I'm sure this question has been asked before, but I have not been able to find anything. I can use the stand-alone script to get a workstation onboarded. But using the GPO option is not. If anyone has experience with this, please let me know of there are any nuances regarding getting the GPO option to work. I have followed the basic instructions for onboarding that way.
Thanks
3 Replies
Please check the below:
- GPO Scope & Linkage
- Ensure the GPO is linked to the correct OU where the target machines reside.
- Confirm the security filtering includes the intended computers or groups.
- Script Execution Policy
- The onboarding script deployed via GPO must be allowed to run. Make sure the PowerShell execution policy isn’t blocking it (RemoteSigned or Unrestricted is usually safe).
- Startup Script Timing
- GPO onboarding uses a startup script, not a logon script. If the machine boots too quickly or the network isn’t ready, the script might silently fail.
- Network Connectivity
- The device must be able to reach the required MDE endpoints. You can test this using the MDE Client Analyzer tool.
- Script Placement
- The onboarding script should be placed in the SYSVOL share or a location accessible to all target machines.
- Registry Clues
- Check HKLM\SOFTWARE\Microsoft\Windows Advanced Threat Protection\Status for onboarding status.
- Also look at HKLM\SOFTWARE\Microsoft\SenseCM\EnrollmentStatus for any enrollment errors.
Reference: Troubleshooting MDE On-Boarding issues | Microsoft Community Hub
I have tried the following things to resolve.
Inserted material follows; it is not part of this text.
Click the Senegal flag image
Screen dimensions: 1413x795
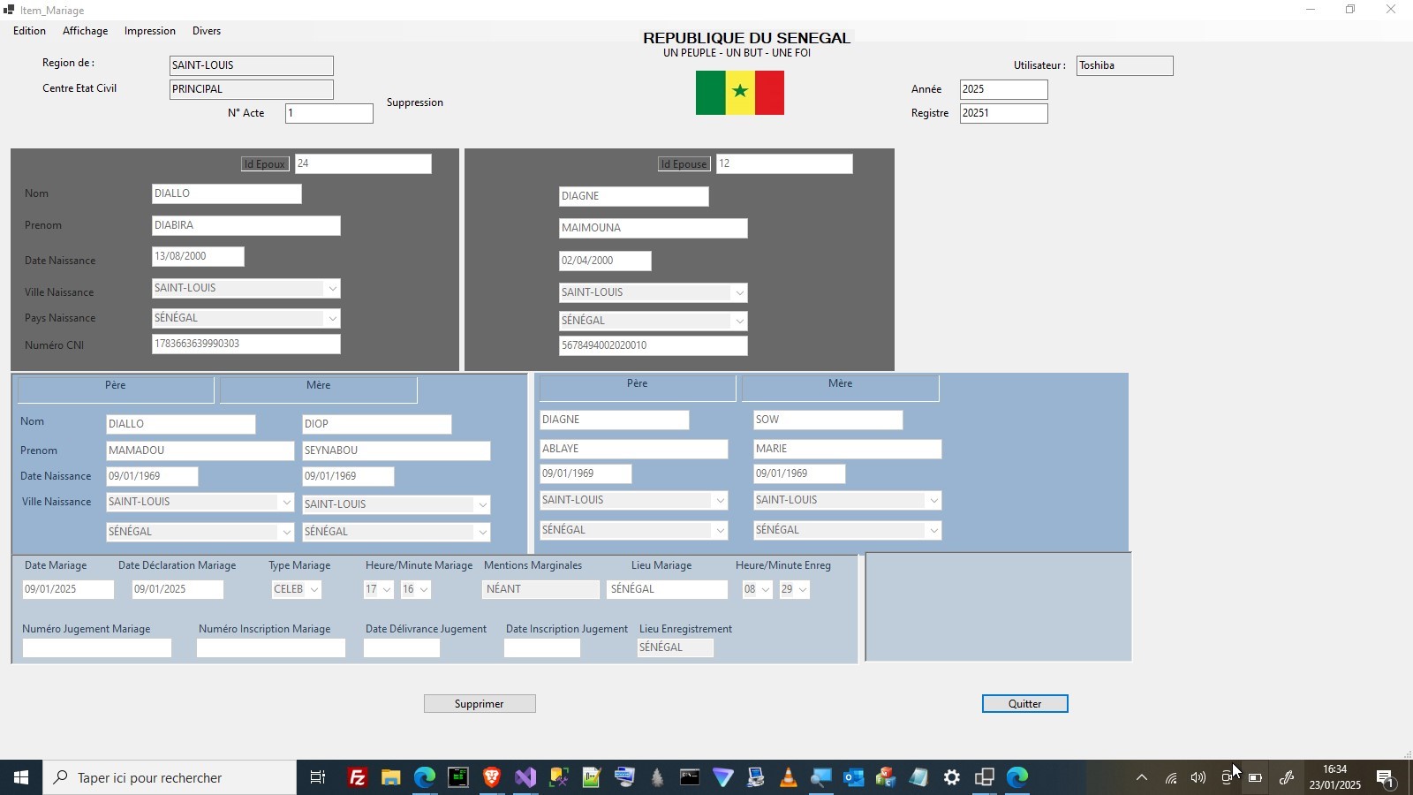coord(739,93)
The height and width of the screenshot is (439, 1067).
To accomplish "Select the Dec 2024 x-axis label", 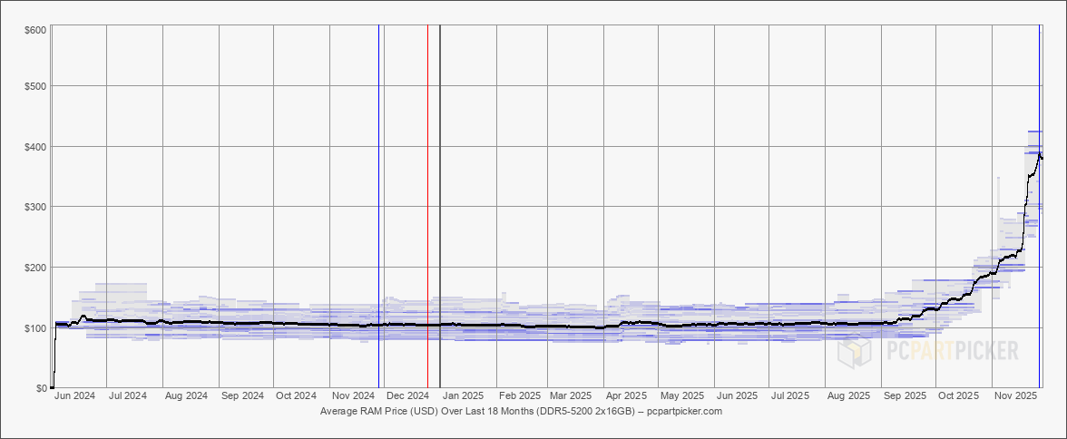I will click(407, 396).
Turned of UAC just in case
setting execution policy to unrestricted
moving script to sysvol -- confirmed replication of script and updated GPO
set optional settings for MDE and confirmed they apply to the test system
No registry errors that I can tell the value for status is 2 which apparently is never onboarded
Concerning startup timing. It is a VM. Not sure how fast it boots. Is there a way to determine if that or something else is the issue?
Thank you for the information. The script is in a location accessible from the machine. But I will try moving it to sysvol in case there is an issue with perms on the share due to being run by the system account or whichever was specified in the onboarding instructions. Powershell execution policy was restricted and that is now unrestricted. I also turned off UAC just in case that was it. GPO is linked properly -- added optional settings to it and they show up when running RSOP. Concerning timing at startup. Possible, but I have been logged on and ran gpupdate /force. There are no onboarding errors and the status is a 2 which is apparently never onboarded.
I copied the script to the sysvol folder on the AD server and confirmed both that and the change to GPO replicated. Waiting to see if that is the issue. Note that this is different from the onboarding directions as they only state to put into a folder that the system has access to.